- **Text segment**:

● ● ●

The Anne Frank exhibit is worth visiting and celebrating. It may be too mature a subject for the under-ten crowd, but I think it will open up a new world to everyone who sees it. It's a reminder of the faith and courage of children (and everyone) in hard times.

It also reminds us why it's worthwhile to write our life's story in a blog, in day-timers, in a scrapbook, in a diary, whatever, and the joy obeying this counsel brings to us throughout our lives.

Time Capsule

Is there a special dessert or meal that brings back memories to you for some reason? Serve it and tell about your memory.

Make a time capsule to open in a few years. Have everybody write a memory, stick in a photo or drawing and make plans for the big unveiling. Tell them you'll send invitations in five years, and put it on YOUR calendar so you'll remember to follow through.

Time Capsule

Most important, write in your journal. Describe your friends, the foods you like, the feelings, frustrations you have, your clothes or your hairstyle. Commit to writing about your life regularly. You're the only one who can do it.

I could finish this post with a bunch of ways a diary has made a difference for an individual or a family, but I see some hands raised already to share a personal story. Go for it! Everybody read the comments today, since they're part of the post.

Now, what did you want to say?

* Homework:

~Join in the class discussion, or write a post (tell us where to find it) on how someone keeping a journal has made a difference to you.

~Don't worry about catching up the last 5 months, (or 5 years.) Just pick up your diary and write about yourself today.


Shanel said...

beautiful post...I am going to definitely check out the movie... how tragic but she was a beautiful soul

Raejean said...

A man named Barry Spanjaard visited my Jr. High school when I was a teenager. He wrote a book called "Don't Fence Me In". It was his experience of being locked in one of the concentration camps. Among all the fascinating things he told us, was that he briefly met Anne Frank in the camp before she died.

kenju said...

Wonderful post. I will be copying it to send on in email.

Diane said...

I saw the SLC library exhibit on the news last night. I thought it would be wonderful to see, now I won't miss it.

I have had a fascination with Anne Frank since I first read her diary when I was in Junior High. It classifies as one of the "Would I have it in me to be able to do that?" books in my life. Maybe it was the first book I read where I posed that question to myself.

I'm going to pass on your ideas to my family and friends. Then I'm going to hunt down the movie.

the wrath of khandrea said...

i know i'm missing the entire point here, but i can't get past the fact that you have T.O. travelin' library. honestly, could there possibly be a more amazing grandmother on this earth? how can i get my kids into your family?

Christie said...

Andrea, there is no more amazing grandma. She is the best and my kids are so in love with her it's not even funny. We'll share, but only for you.

● ● ●

- **Provided material**:
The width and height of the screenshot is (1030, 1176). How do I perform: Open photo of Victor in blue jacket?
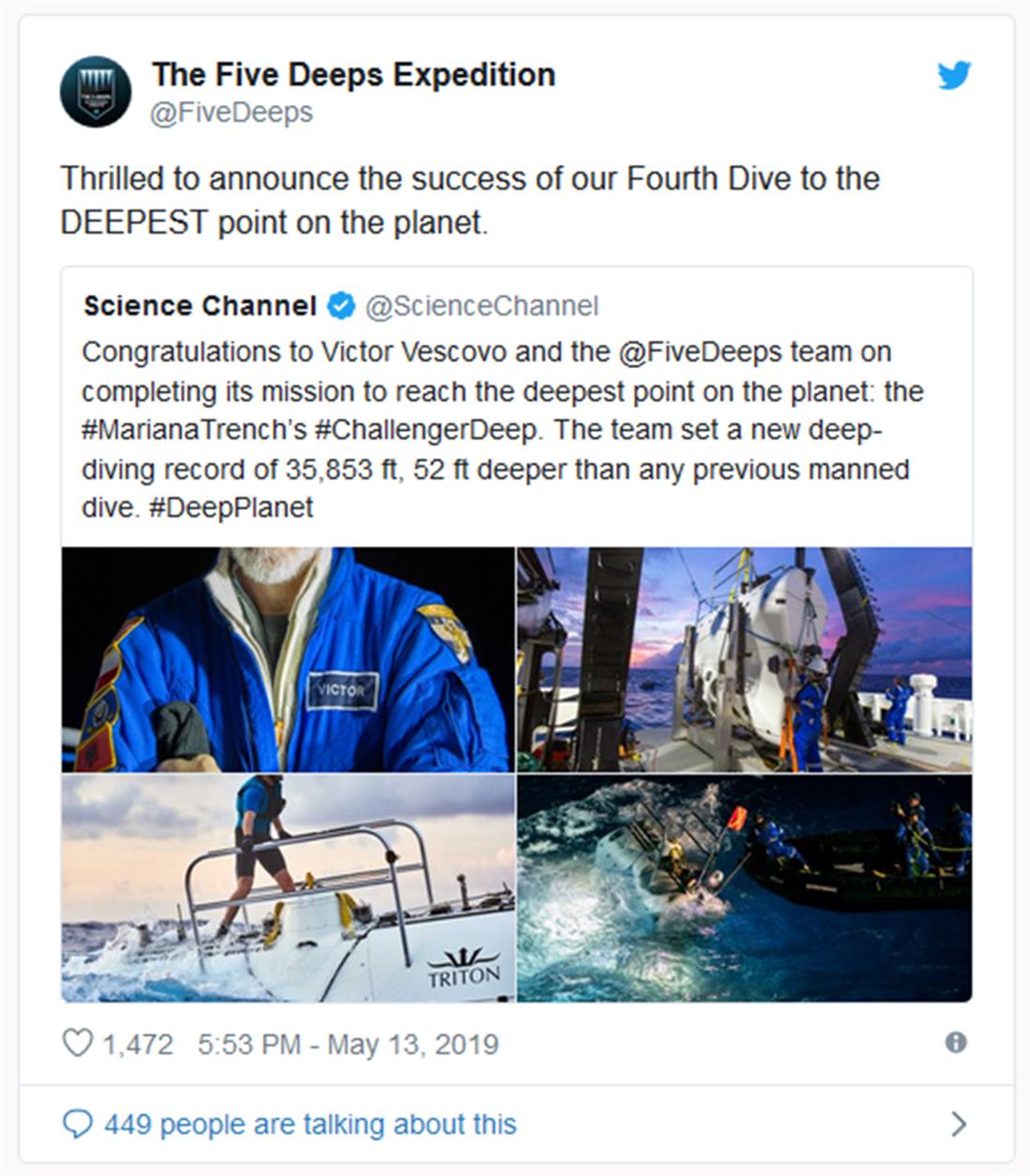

● ● ●

- **Work to do**:
• A. Duplicate the Anne Frank post, starting with "Raejean said..." and going on through "Diane said...".
• B. Pick up the Anne Frank post after its last line and keep writing it.
You won't need the data for any of this.

- **Task responses**:
• A.
Raejean said...

A man named Barry Spanjaard visited my Jr. High school when I was a teenager. He wrote a book called "Don't Fence Me In". It was his experience of being locked in one of the concentration camps. Among all the fascinating things he told us, was that he briefly met Anne Frank in the camp before she died.

kenju said...

Wonderful post. I will be copying it to send on in email.

Diane said...

• B.
Thanks for the heads-up Omie. I think this would be right up my WWII loving kids' alley.

Kay Dennison said...

Wonderful!!!! A true heroine. I recall reading her book and at about the same as she was whem she wrote and crying. It really is a portrait of one of the most frightening times in history.

Travelin'Oma said...

I have to say things sound better on my blog than they actually happen in real life.

The Oma Travelin Library was invented by two-year-old twins having a tantrum because they wanted to take books home from Oma's house.

I said it could be like a library. They could take them home, and when they brought them back, they could take some others. One of the big sisters asked, "Will there be fines?"

When I said "no" she started jumping around happily. "Mom! There are no fines!"

Olive's Granddaughter said...

Marty, Wonderful post, as always. The movie last night made me cry (again).

I am such a ditz. On my Grandma Stitches post for the Ancestor Approved Award, I forgot to post comments to the 10 people I nominated! I wondered why no one "picked" up their award. I don't see a place to comment on your Heritage Associates blog, but I want you to know I read it and love the stories you tell. You deserve every blogging award there is to give!

Love ya.

Judith Richards Shubert said...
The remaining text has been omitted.